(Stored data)

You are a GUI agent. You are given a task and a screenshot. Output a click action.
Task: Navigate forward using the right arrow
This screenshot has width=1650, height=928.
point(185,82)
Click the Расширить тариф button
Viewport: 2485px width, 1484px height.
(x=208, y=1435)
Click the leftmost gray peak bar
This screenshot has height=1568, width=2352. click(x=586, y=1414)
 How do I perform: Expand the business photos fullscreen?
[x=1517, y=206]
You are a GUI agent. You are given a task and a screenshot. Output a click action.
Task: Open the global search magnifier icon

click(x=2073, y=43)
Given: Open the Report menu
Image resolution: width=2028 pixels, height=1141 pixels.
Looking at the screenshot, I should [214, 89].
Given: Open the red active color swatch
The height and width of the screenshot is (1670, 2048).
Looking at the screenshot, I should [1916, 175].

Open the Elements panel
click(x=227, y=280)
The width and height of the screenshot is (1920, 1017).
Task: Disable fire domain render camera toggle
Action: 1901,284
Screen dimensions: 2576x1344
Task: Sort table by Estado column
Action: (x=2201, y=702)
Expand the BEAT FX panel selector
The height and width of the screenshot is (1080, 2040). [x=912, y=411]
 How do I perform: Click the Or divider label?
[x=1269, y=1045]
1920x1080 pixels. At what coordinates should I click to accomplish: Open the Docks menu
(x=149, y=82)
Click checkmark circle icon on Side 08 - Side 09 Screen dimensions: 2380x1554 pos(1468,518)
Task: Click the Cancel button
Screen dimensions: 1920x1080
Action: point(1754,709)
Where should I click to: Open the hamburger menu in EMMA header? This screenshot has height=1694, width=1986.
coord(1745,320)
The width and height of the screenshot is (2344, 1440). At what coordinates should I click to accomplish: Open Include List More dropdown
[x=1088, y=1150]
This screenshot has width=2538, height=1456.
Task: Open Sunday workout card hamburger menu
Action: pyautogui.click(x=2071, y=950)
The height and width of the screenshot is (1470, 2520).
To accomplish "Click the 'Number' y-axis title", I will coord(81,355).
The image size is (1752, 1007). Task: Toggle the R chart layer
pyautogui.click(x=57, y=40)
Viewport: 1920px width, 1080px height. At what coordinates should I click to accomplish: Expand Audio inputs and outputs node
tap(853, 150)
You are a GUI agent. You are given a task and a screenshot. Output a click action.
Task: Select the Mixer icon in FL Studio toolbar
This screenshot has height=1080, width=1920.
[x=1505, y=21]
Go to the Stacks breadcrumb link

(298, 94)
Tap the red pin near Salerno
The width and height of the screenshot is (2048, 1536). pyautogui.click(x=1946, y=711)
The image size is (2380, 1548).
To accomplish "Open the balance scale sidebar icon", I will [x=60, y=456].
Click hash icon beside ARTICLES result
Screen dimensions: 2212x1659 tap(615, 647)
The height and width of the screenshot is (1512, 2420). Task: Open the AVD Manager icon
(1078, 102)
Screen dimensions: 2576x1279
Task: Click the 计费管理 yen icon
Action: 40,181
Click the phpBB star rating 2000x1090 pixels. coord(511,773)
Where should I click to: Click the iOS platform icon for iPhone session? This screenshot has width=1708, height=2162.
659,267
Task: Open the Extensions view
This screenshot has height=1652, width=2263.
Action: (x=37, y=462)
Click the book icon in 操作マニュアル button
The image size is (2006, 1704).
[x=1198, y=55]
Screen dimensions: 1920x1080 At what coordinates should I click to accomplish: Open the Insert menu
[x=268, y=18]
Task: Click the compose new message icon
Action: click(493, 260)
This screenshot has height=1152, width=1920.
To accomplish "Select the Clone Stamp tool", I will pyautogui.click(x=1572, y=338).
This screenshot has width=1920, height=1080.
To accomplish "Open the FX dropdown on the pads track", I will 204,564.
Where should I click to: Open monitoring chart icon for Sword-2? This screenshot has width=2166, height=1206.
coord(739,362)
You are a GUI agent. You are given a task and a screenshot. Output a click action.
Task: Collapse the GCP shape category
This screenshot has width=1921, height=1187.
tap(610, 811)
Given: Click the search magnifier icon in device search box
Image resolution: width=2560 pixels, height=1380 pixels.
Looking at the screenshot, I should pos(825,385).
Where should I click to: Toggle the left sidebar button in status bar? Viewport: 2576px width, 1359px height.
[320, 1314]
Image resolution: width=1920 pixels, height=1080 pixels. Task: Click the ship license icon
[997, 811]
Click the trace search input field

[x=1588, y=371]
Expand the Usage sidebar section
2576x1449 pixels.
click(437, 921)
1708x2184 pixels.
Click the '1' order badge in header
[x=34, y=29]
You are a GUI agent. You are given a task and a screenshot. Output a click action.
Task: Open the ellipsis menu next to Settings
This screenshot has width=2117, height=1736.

▶ **Work required**
What this exercise asks for is the data above, retyped exactly.

▶ **The answer**
You are a GUI agent. You are given a task and a screenshot. Output a click action.
Task: Navigate forward using the right arrow
This screenshot has width=1650, height=928.
point(185,82)
Click the Расширить тариф button
Viewport: 2485px width, 1484px height.
(x=208, y=1435)
Click the leftmost gray peak bar
This screenshot has height=1568, width=2352. click(x=586, y=1414)
 How do I perform: Expand the business photos fullscreen?
[x=1517, y=206]
You are a GUI agent. You are given a task and a screenshot. Output a click action.
Task: Open the global search magnifier icon

click(x=2073, y=43)
Given: Open the Report menu
Image resolution: width=2028 pixels, height=1141 pixels.
Looking at the screenshot, I should [214, 89].
Given: Open the red active color swatch
The height and width of the screenshot is (1670, 2048).
Looking at the screenshot, I should [1916, 175].

Open the Elements panel
click(x=227, y=280)
The width and height of the screenshot is (1920, 1017).
Task: Disable fire domain render camera toggle
Action: 1901,284
Screen dimensions: 2576x1344
Task: Sort table by Estado column
Action: (x=2201, y=702)
Expand the BEAT FX panel selector
The height and width of the screenshot is (1080, 2040). [x=912, y=411]
 How do I perform: Click the Or divider label?
[x=1269, y=1045]
1920x1080 pixels. At what coordinates should I click to accomplish: Open the Docks menu
(x=149, y=82)
Click checkmark circle icon on Side 08 - Side 09 Screen dimensions: 2380x1554 pos(1468,518)
Task: Click the Cancel button
Screen dimensions: 1920x1080
Action: point(1754,709)
Where should I click to: Open the hamburger menu in EMMA header? This screenshot has height=1694, width=1986.
coord(1745,320)
The width and height of the screenshot is (2344, 1440). At what coordinates should I click to accomplish: Open Include List More dropdown
[x=1088, y=1150]
This screenshot has width=2538, height=1456.
Task: Open Sunday workout card hamburger menu
Action: pyautogui.click(x=2071, y=950)
The height and width of the screenshot is (1470, 2520).
To accomplish "Click the 'Number' y-axis title", I will coord(81,355).
The image size is (1752, 1007). Task: Toggle the R chart layer
pyautogui.click(x=57, y=40)
Viewport: 1920px width, 1080px height. At what coordinates should I click to accomplish: Expand Audio inputs and outputs node
tap(853, 150)
You are a GUI agent. You are given a task and a screenshot. Output a click action.
Task: Select the Mixer icon in FL Studio toolbar
This screenshot has height=1080, width=1920.
[x=1505, y=21]
Go to the Stacks breadcrumb link

(298, 94)
Tap the red pin near Salerno
The width and height of the screenshot is (2048, 1536). pyautogui.click(x=1946, y=711)
The image size is (2380, 1548).
To accomplish "Open the balance scale sidebar icon", I will [x=60, y=456].
Click hash icon beside ARTICLES result
Screen dimensions: 2212x1659 tap(615, 647)
The height and width of the screenshot is (1512, 2420). Task: Open the AVD Manager icon
(1078, 102)
Screen dimensions: 2576x1279
Task: Click the 计费管理 yen icon
Action: 40,181
Click the phpBB star rating 2000x1090 pixels. coord(511,773)
Where should I click to: Click the iOS platform icon for iPhone session? This screenshot has width=1708, height=2162.
659,267
Task: Open the Extensions view
This screenshot has height=1652, width=2263.
Action: (x=37, y=462)
Click the book icon in 操作マニュアル button
The image size is (2006, 1704).
[x=1198, y=55]
Screen dimensions: 1920x1080 At what coordinates should I click to accomplish: Open the Insert menu
[x=268, y=18]
Task: Click the compose new message icon
Action: click(493, 260)
This screenshot has height=1152, width=1920.
To accomplish "Select the Clone Stamp tool", I will pyautogui.click(x=1572, y=338).
This screenshot has width=1920, height=1080.
To accomplish "Open the FX dropdown on the pads track", I will 204,564.
Where should I click to: Open monitoring chart icon for Sword-2? This screenshot has width=2166, height=1206.
coord(739,362)
You are a GUI agent. You are given a task and a screenshot. Output a click action.
Task: Collapse the GCP shape category
This screenshot has width=1921, height=1187.
tap(610, 811)
Given: Click the search magnifier icon in device search box
Image resolution: width=2560 pixels, height=1380 pixels.
Looking at the screenshot, I should pos(825,385).
Where should I click to: Toggle the left sidebar button in status bar? Viewport: 2576px width, 1359px height.
[320, 1314]
Image resolution: width=1920 pixels, height=1080 pixels. Task: Click the ship license icon
[997, 811]
Click the trace search input field

[x=1588, y=371]
Expand the Usage sidebar section
2576x1449 pixels.
click(437, 921)
1708x2184 pixels.
Click the '1' order badge in header
[x=34, y=29]
You are a GUI agent. You are given a task and a screenshot. Output a click action.
Task: Open the ellipsis menu next to Settings
This screenshot has width=2117, height=1736.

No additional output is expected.